C'est toujours compliqué à, pas expliquer mais sûrement à comprendre parce qu'il y a beaucoup une sorte de valse comme cela de bilans. En réalité, tout cela est évidemment très sérieusement fait. D'un côté, il y a les mesures financières pour les banques ; on ajoute au capital, on consolide le capital des banques. Tout cela c'est du crédit, c'est de la dette qui est sollicitée au travers de sociétés prises complètement sous contrôle de l'Etat. Et là, c'est évidemment... en face de ça, il y a des actifs, des titres de banque, etc. Donc, il n'y a pas un problème budgétaire, ce n'est pas le contribuable qui va payer. De l'autre, il y a des plans de soutien à tel ou tel secteur d'activité. Par exemple, pour les PME, ce qu'on a fait jusqu'à présent, on a débloqué à peu près 22 milliards d'euros. C'est tout simplement à partir de trésoreries existantes. Quand il y a la trésorerie qui existe dans tel ou tel organisme - à la Caisse Des Dépôts, sur tel livret, les livrets réglementés, etc., - il y a beaucoup d'argent qui peut être disponible à un moment donné, qu'en temps normal, il est normal de le laisser produire quelques intérêts et puis ... Alors que, là, aujourd'hui, quand on est dans cette situation, il faut les solliciter à fond. Il faut prendre la trésorerie activée, la trésorerie ne doit pas être dormante dans un monde qui a besoin de se réveiller. Donc il faut évidemment, à ce moment-là, l'activer. Ce n'est pas un coût pour les finances publiques, je souhaite quand même le dire. Tout à l'heure, le président de la République va parler en Haute- Savoie sur le plan économique, il a parlé sur le plan financier à Toulon, il va parler sur le plan économique, faire des propositions. Ces propositions, ce n'est pas nécessairement des propositions qui coûtent de l'argent aux contribuables. Il y a plein de manière de relancer l'économie, de remettre la France dans une économie peut-être plus moderne, plus offensive, sans nécessairement plomber le budget.

Il devrait y avoir des mesures sur l'emploi, comme celles qui vous évoquiez à l'instant ?

Oui, je pense qu'il peut y avoir des mesures sur l'emploi, des mesures sur les PME, il y a beaucoup de choses, certainement, qui seront évoquées par le Président. Je ne vais pas les évoquer maintenant, il en parlera tout à l'heure à midi.

On comprend bien. On avait aussi beaucoup évoqué l'idée de fonds souverain, c'est-à-dire des sommes d'argent qui sont à disposition d'un Etat, d'une nation, pour intervenir. Est-ce qu'en France, on n'a pas dé"jà cela avec le CDC, qui, en effet, intervient au capital de telle ou telle entreprise quand il le faut ?

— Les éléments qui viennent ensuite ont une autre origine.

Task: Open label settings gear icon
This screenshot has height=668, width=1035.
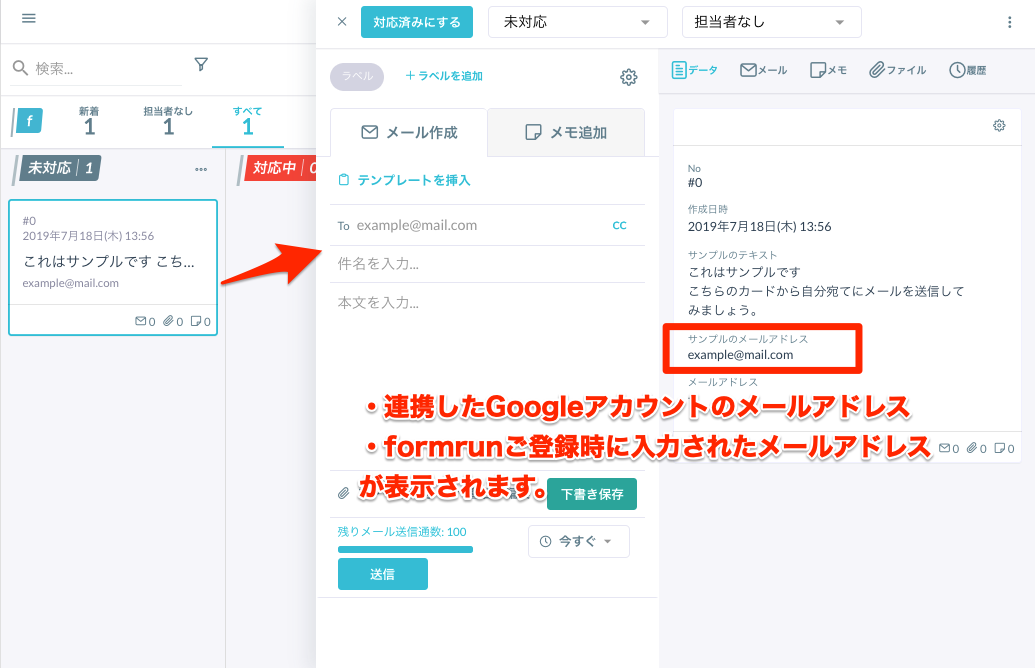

Vous avez raison, la CDC est un organisme public qui dispose d'un certain nombre de fonds et qui peut intervenir. Il intervient sur le logement, l'aménagement du territoire, sur les entreprises. Sur plein de sujets. La question qu'on se pose depuis déjà longtemps mais qu'il faut maintenant essayer de résoudre, c'est notamment, dans une période de crise comme ça, le risque c'est de voir les entreprises, notamment les entreprises françaises, attaquées, comme l'ont été les Bourses ou les banques, et les voir changer de propriétaires alors qu'au contraire, il faut plutôt être offensif. Et là, il faut des moyens pour être offensif. Donc il faut peut-être regarder comment on peut créer un fonds d'investissement qui puisse répondre à cela. Je pense que le Président - j'espère en tout cas, j'ai le sentiment - abordera ce sujet tout à l'heure, et s'il le fait, c'est vraiment dans une vision offensive. Pas que l'économie française soit à la traîne ou soumise à des attaques de l'extérieur, avec des capitaux qui viennent d'ailleurs et qui fassent en sorte que nos entreprises partent ailleurs. Il faut défendre les entreprises françaises et en même temps, il faut être offensif sur l'ensemble des marchés.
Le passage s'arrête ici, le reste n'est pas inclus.